Locked in a meeting with Governor Rick Scott tomorrow
— Jaclyn Corin (@JaclynCorin) February 20, 2018
In Tallahassee, volunteers assembled snack bags for the incoming students as a show of support for their cause.
Amy Kirkpatrick said an online sign up for donations began circulating over the weekend and it filled up rather quickly.
“I went to sign up last night and as I was signing up, the category I was signing up for got full,” she said.
Nine-year-old Ava Gerson, one of the youngest volunteers, recognized the pain caused by last week’s shooting.
“It’s kind of like when you watch a scary movie and it makes you scared for a few more days. It’s kind of like that. When something like that happens, you get scared. Like what’s going to happen to my future,” she said.
The trip to Tallahassee was planned by the students.

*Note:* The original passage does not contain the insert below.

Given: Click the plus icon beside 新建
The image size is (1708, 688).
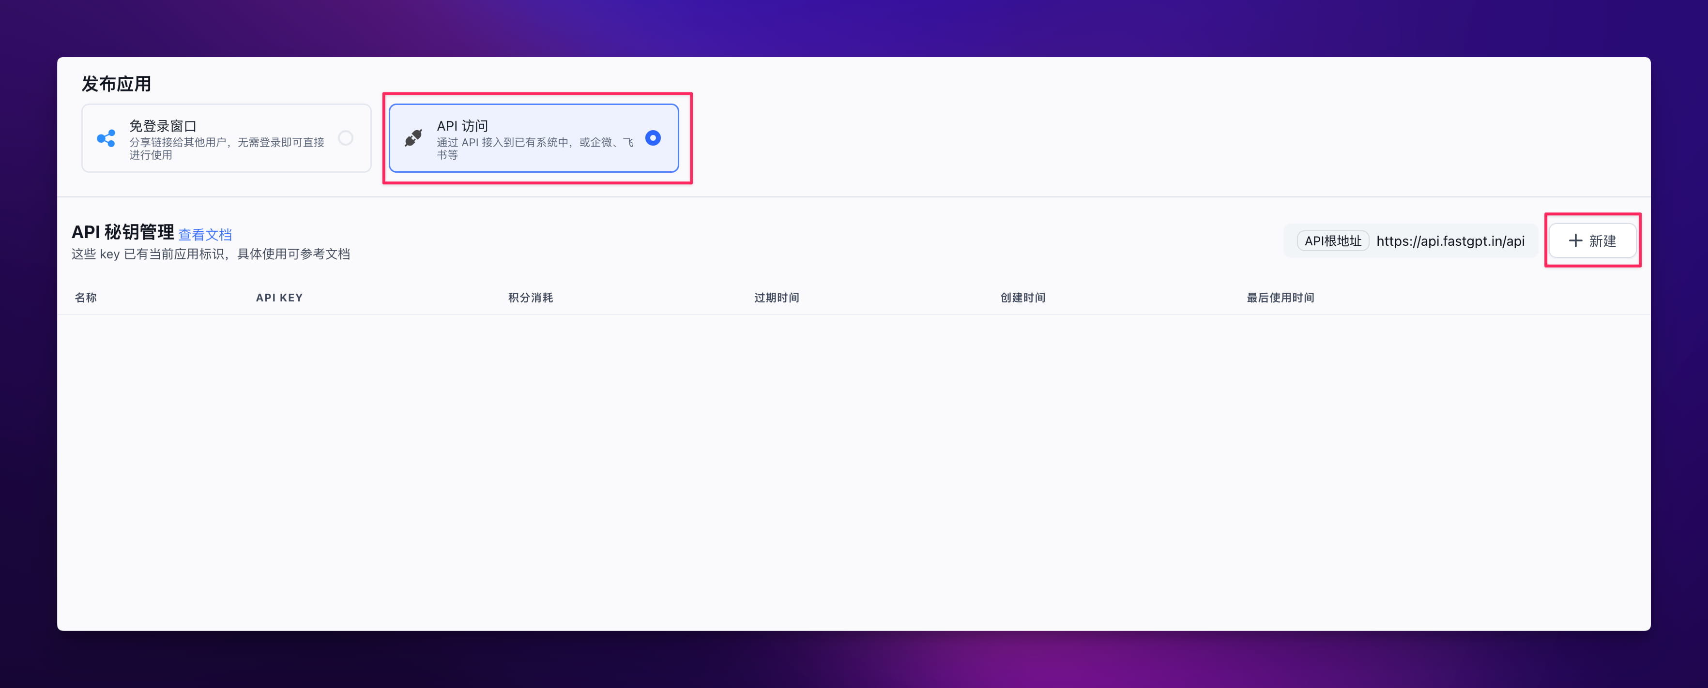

Local organizations say they are there to support them.
“These young voices, we’re just standing back and letting them tell their story because it’s impactful and it’s important,” said Beth Dumond with Moms Demand Action.
Sadly, there is a brotherhood of mass shooting survivors. Several women who survived the Pulse nightclub shooting in 2016 brought letters from victims of the Las Vegas massacre. The women came to comfort those affected by the Parkland shooting.
“We come here to show love and tell them, you know what, it’s going to be ok,” said India Godman.
Students know this fight to change gun laws will be a long one. They say they’re motivated and ready to make their voices heard here and at the ballot box.
“At this point if those legislators aren’t with us, they’re against us,” said student Chris Grady. “And they’re ok with seeing innocent children killed and we’re going to be voting them out. It’s as simple as that.”
Their movement faces an uphill battle. State Senator Gary Farmer (D-Fort Lauderdale) said there are bills that he sponsored two years ago to ban assault weapons, limit where guns can be carried in this state and increase background checks. But those bills have never even received a hearing.
In South Florida, more and more students are joining the “Never Again” movement” started by Stoneman Douglas students.
“I just want peace and I just want an end to violence. I don’t want any more innocent kids dying,” said student Nia Jean.
The Never Again movement burst onto the scene Saturday at a huge rally in Fort Lauderdale. Now, they’re all over social media and growing by the minute. They want stricter gun laws and politicians to stop taking money from the National Rifle Association (NRA).
“When you’re a politician that’s more willing to get money for your reelection than save children’s lives, you have to question what is the state of American politics and why are we letting these disgusting monsters in, why are we re-electing them,” said David Hogg who is with the Never Again movement.
The students plan to stage a ‘March For Our Lives’ rally in Washington D.C. next month. The march has already attracted some A-list attention.
“Amal and I are so inspired by the courage and eloquence of these young men and women from Stoneman Douglas High School.
Our family will be there on March 24 to stand side by side with this incredible generation of young people from all over the country, and in the name of our children Ella and Alexander, we’re donating 500,000 dollars to help pay for this groundbreaking event. Our children’s lives depend on it.”